- CHALLENGES
1 – Using the Ticket to Ride review below, decide whether each statement agrees with it: (a) the box fits into an IKEA Kallax, (b) the insert holds pieces for five players, (c) the board in this edition is double-sided. Answer yes or no for each and quote the words of the review that decide it.
2 – Duplicate word for word the passage of the Ticket to Ride review below that starts at "Ticket to Ride: 15th Anniversary Edition is a" and stops after "near £100 asking price.".

- TEXT SECTION
☆ ☆ ☆ ☆ ☆

Ticket to Ride: 15th Anniversary Edition is a very special thing indeed

If you’re reading this review, then I’d be willing to bet a lot of money — maybe even a crisp fiver — that you’ve heard of Ticket to Ride. Even if you’re here because you’re curious about whether you should take the step of purchasing it as your only board game, there’s no arguing against the fact that Alan R. Moon’s take on route-building is a bonafide classic. Having recently reached its fifteenth birthday, Days of Wonder have chosen to celebrate Ticket to Ride with a gorgeous new edition — let’s find out if it’s worth the near £100 asking price.

The first thing you’ll notice about Ticket to Ride: 15th Anniversary Edition is that the box is materially larger than the standard edition. Indeed, the box for Ticket to Ride: 15th Anniversary Edition is larger than almost any other game I own, barely fitting into my shelves and with no chance of fitting into an IKEA Kallax. That said, it looks fantastic on the shelf. Open up the box and you’ll realize why — Ticket to Ride: 15th Anniversary Edition comes with a board that is large enough to fill a six-seat dining table widthways no problem, and cover about sixty to seventy percent of the table lengthways.

Ticket to Ride: 15th Anniversary Edition

Beneath the board, a decent insert cradles pieces for five players, each set of which is presented in a colourful metal tin featuring the branding of a fictional train company. To the side, you’ll find slots for the scoring marker associated with each colour — and taking up a lot more real estate than needed in the insert, but considering the size of the board there was always going to be wasted space here. The final thing you’ll see in the box (aside from the manual) are the cards. 

There are decks here for the standard game, plus all expansions released for the Europe map to date — these include the Big Cities, 1912 and Orient Express decks, plus a Ticket to Ride with Max promo. These variants are all minor tweaks to routes players will try to fulfill and don’t really change the mechanics of the game, but it’s nice to see some variety.

Now, before I take a closer look at some of these components, I’d like to quickly nod at what isn’t here. There’s really just one big omission for me — the board in Ticket to Ride: 15th Anniversary Edition is single-sided and because the components are larger than the regular version, you’ll never be able to use them on other maps (unless they release giant versions separately). 

I think this is a shame — I’d love to have seen perhaps the best selling “alternate” map (maybe the USA) being printed on the other side, and it doesn’t seem much of a stretch to have included the cards to support such an inclusion. That, alone, would probably have been a big step towards justifying the asking price.

☆ ☆ ☆ ☆ ☆

- DATASET EXTRACT
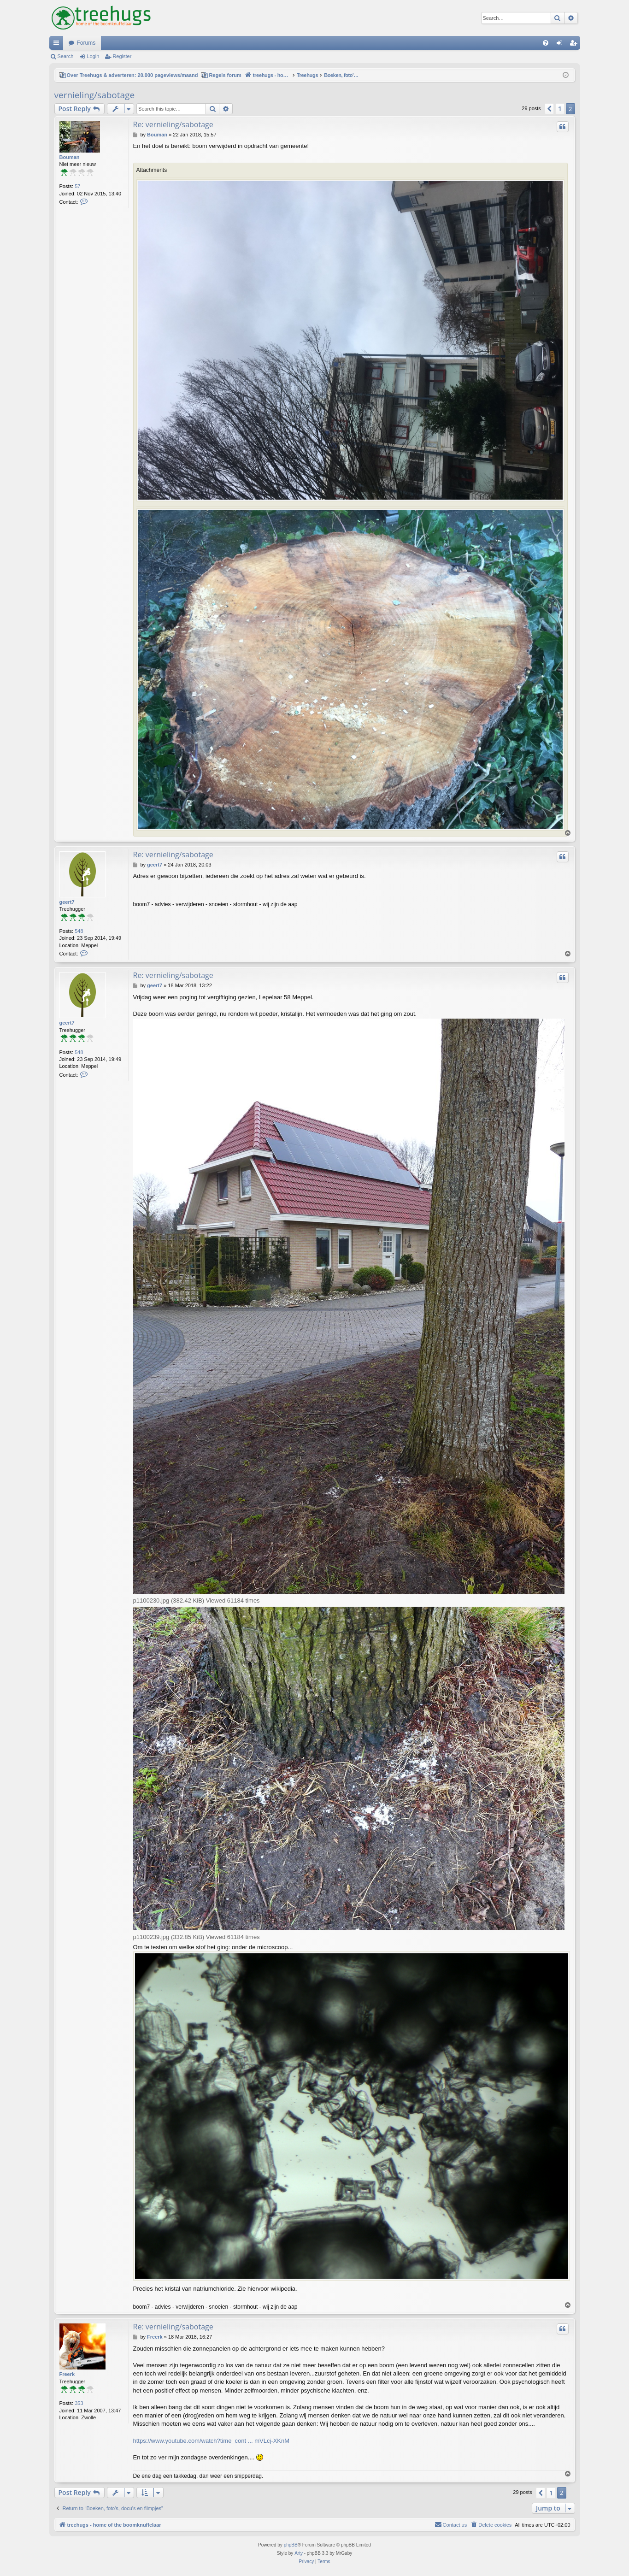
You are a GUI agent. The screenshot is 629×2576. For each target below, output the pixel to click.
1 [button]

☆ ☆ ☆ ☆ ☆

- EXERCISE RESPONSES
1 –
(a) No: "with no chance of fitting into an IKEA Kallax"
(b) Yes: "a decent insert cradles pieces for five players"
(c) No: "the board in Ticket to Ride: 15th Anniversary Edition is single-sided"

2 –
Ticket to Ride: 15th Anniversary Edition is a very special thing indeed

If you’re reading this review, then I’d be willing to bet a lot of money — maybe even a crisp fiver — that you’ve heard of Ticket to Ride. Even if you’re here because you’re curious about whether you should take the step of purchasing it as your only board game, there’s no arguing against the fact that Alan R. Moon’s take on route-building is a bonafide classic. Having recently reached its fifteenth birthday, Days of Wonder have chosen to celebrate Ticket to Ride with a gorgeous new edition — let’s find out if it’s worth the near £100 asking price.